» What is expected
Your task is to repeat all of the data exactly while excluding the pictures.

Given records START

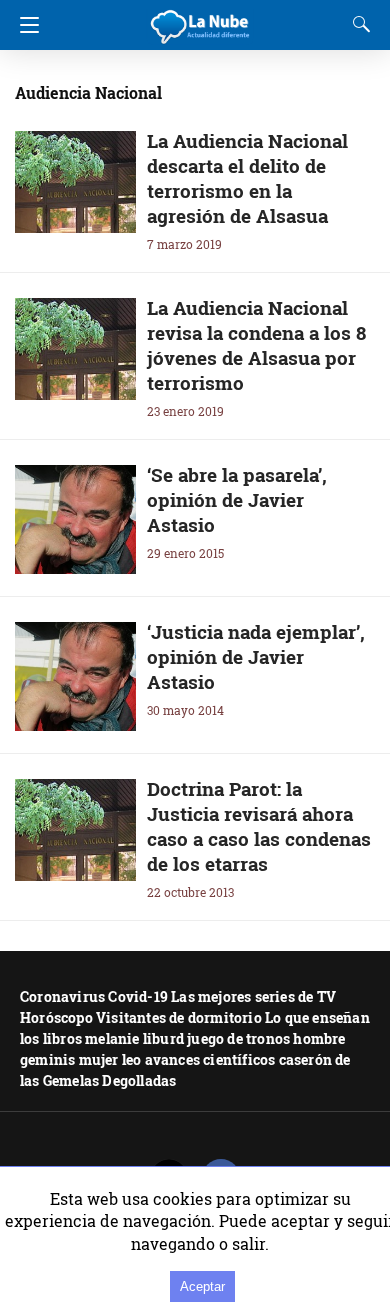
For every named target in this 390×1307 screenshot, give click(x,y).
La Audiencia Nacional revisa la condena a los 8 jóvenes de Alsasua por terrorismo (256, 345)
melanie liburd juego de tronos (187, 1038)
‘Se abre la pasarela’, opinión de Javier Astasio (237, 499)
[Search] (357, 24)
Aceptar (202, 1286)
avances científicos (210, 1059)
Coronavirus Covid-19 (94, 996)
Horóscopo (56, 1017)
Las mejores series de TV (253, 996)
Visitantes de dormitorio (179, 1017)
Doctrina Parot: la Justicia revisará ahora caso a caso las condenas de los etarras (259, 826)
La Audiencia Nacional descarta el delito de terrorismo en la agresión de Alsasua (247, 178)
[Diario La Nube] (200, 18)
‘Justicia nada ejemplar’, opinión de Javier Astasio (256, 656)
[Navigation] (24, 25)
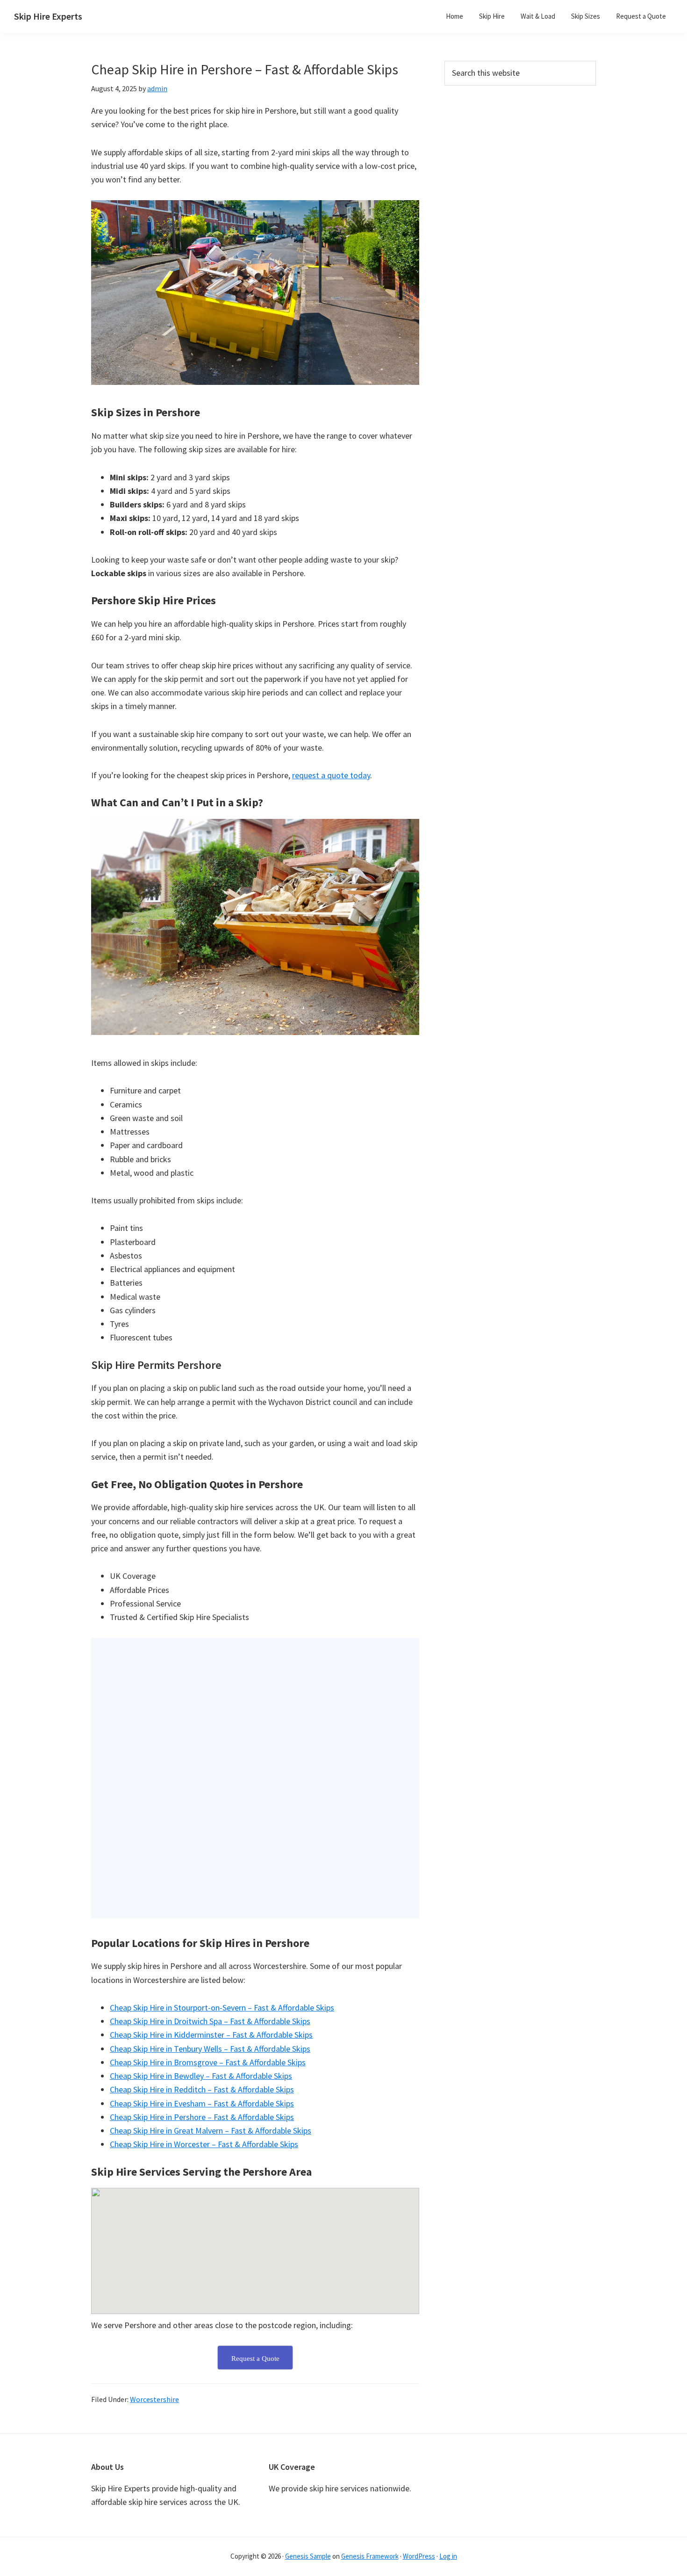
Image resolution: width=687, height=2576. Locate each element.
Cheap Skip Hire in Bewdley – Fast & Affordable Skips (201, 2075)
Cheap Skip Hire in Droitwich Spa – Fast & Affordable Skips (210, 2021)
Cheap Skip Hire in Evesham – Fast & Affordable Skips (202, 2103)
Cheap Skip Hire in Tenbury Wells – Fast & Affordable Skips (210, 2048)
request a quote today (331, 775)
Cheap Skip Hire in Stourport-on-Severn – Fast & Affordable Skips (222, 2007)
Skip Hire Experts (48, 16)
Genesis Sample (308, 2556)
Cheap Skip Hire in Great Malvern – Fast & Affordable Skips (210, 2130)
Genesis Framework (370, 2556)
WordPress (419, 2556)
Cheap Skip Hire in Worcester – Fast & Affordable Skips (204, 2144)
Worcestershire (154, 2399)
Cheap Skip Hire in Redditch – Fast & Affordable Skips (202, 2089)
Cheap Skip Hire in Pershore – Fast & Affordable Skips (202, 2117)
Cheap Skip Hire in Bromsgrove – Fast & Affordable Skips (208, 2062)
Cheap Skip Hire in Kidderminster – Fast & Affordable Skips (211, 2034)
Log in (448, 2556)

Given records END

» Response below
For every named target in this 390×1307 screenshot, give click(x,y).
La Audiencia Nacional revisa la condena a los 8 jóvenes de Alsasua por terrorismo (256, 345)
melanie liburd juego de tronos (187, 1038)
‘Se abre la pasarela’, opinión de Javier Astasio (237, 499)
[Search] (357, 24)
Aceptar (202, 1286)
avances científicos (210, 1059)
Coronavirus Covid-19 (94, 996)
Horóscopo (56, 1017)
Las mejores series de TV (253, 996)
Visitantes de dormitorio (179, 1017)
Doctrina Parot: la Justicia revisará ahora caso a caso las condenas de los etarras (259, 826)
La Audiencia Nacional descarta el delito de terrorismo en la agresión de Alsasua (247, 178)
[Diario La Nube] (200, 18)
‘Justicia nada ejemplar’, opinión de Javier Astasio (256, 656)
[Navigation] (24, 25)
Image resolution: width=687, height=2576. Locate each element.
Cheap Skip Hire in Bewdley – Fast & Affordable Skips (201, 2075)
Cheap Skip Hire in Droitwich Spa – Fast & Affordable Skips (210, 2021)
Cheap Skip Hire in Evesham – Fast & Affordable Skips (202, 2103)
Cheap Skip Hire in Tenbury Wells – Fast & Affordable Skips (210, 2048)
request a quote today (331, 775)
Cheap Skip Hire in Stourport-on-Severn – Fast & Affordable Skips (222, 2007)
Skip Hire Experts (48, 16)
Genesis Sample (308, 2556)
Cheap Skip Hire in Great Malvern – Fast & Affordable Skips (210, 2130)
Genesis Framework (370, 2556)
WordPress (419, 2556)
Cheap Skip Hire in Worcester – Fast & Affordable Skips (204, 2144)
Worcestershire (154, 2399)
Cheap Skip Hire in Redditch – Fast & Affordable Skips (202, 2089)
Cheap Skip Hire in Pershore – Fast & Affordable Skips (202, 2117)
Cheap Skip Hire in Bromsgrove – Fast & Affordable Skips (208, 2062)
Cheap Skip Hire in Kidderminster – Fast & Affordable Skips (211, 2034)
Log in (448, 2556)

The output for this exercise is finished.